Durante décadas, o debate imobiliário em Portugal concentrou-se quase exclusivamente em Lisboa. A capital tornou-se o principal polo de investimento, talento, turismo e valorização imobiliária. Mas o contexto atual de crise habitacional está a obrigar o mercado, e o país, a olhar para o território de forma diferente.

A verdade é simples: Lisboa deixou de conseguir responder sozinha à procura habitacional. Os preços da habitação cresceram muito acima do rendimento médio das famílias, transformando o acesso à casa numa das principais preocupações sociais e económicas do país. Portugal enfrenta hoje um problema estrutural de acessibilidade, com escassez de oferta e valores por metro quadrado em máximos históricos, especialmente na região de Lisboa.

Este cenário não resulta apenas da procura internacional ou da pressão turística. Resulta também de limites físicos, urbanísticos e administrativos da própria cidade. O solo disponível é escasso, os processos de licenciamento continuam exigentes e os custos de construção aumentaram significativamente, dificultando a criação rápida de nova oferta habitacional. Perante esta realidade, o mercado já começou a ajustar-se.

Os municípios da periferia da Área Metropolitana de Lisboa, como Sintra, Loures, Odivelas, Vila Franca de Xira, Barreiro, Moita, Almada ou Torres Vedras, passaram a concentrar grande parte da procura residencial.
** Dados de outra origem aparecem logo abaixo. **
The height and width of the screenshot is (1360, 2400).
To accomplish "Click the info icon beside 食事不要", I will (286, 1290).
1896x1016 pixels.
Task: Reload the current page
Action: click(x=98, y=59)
Dados recentes mostram que os concelhos periféricos dominam o ranking nacional de interesse para compra de casa, refletindo uma mudança estrutural no comportamento dos compradores.

Mais do que uma alternativa, as periferias estão a tornar-se uma nova centralidade. O que está em causa não é apenas preço. É qualidade de vida. A evolução dos modelos de trabalho, a consolidação do regime híbrido e a melhoria das infraestruturas de mobilidade estão a reduzir a dependência diária do centro da cidade. O comprador atual valoriza espaço, conforto, áreas exteriores, proximidade a serviços e equilíbrio entre vida profissional e pessoal, atributos muitas vezes mais acessíveis fora do núcleo urbano tradicional.

Estamos, na prática, perante uma redefinição do conceito de cidade. As grandes metrópoles europeias passaram por este processo há décadas. Primeiro veio a concentração urbana; depois, a expansão equilibrada para zonas metropolitanas capazes de oferecer habitação, emprego, serviços e identidade própria. Lisboa entra agora nessa fase de maturidade.

Este movimento tem também implicações económicas relevantes. O desenvolvimento das periferias permite aumentar a oferta habitacional sem pressionar excessivamente os centros históricos, promove maior coesão territorial e distribui investimento por diferentes municípios. Num país historicamente marcado pela centralização, esta descentralização urbana pode tornar-se um dos motores de crescimento mais importantes da próxima década.

No entanto, esta transição exige visão estratégica. Expandir não significa repetir erros do passado. O crescimento das zonas periféricas deve ser acompanhado por planeamento urbano inteligente, investimento em transportes públicos, equipamentos escolares, saúde, espaços verdes e serviços locais. Sem esta integração, o risco é substituir um problema de escassez por um problema de qualidade urbana.

O setor imobiliário tem aqui um papel determinante. Promotores, investidores e mediadores estão hoje numa posição privilegiada para antecipar tendências e orientar o mercado para soluções mais sustentáveis e equilibradas. A habitação do futuro não será definida apenas pela localização no centro, mas pela capacidade de criar comunidades funcionais e bem conectadas.

A crise imobiliária portuguesa não se resolve apenas com mais construção em Lisboa. Resolve-se ampliando o mapa das oportunidades habitacionais. Portugal não precisa de menos Lisboa. Precisa de mais cidades fortes à volta de Lisboa. E talvez seja precisamente aí que começa o próximo ciclo do mercado imobiliário nacional.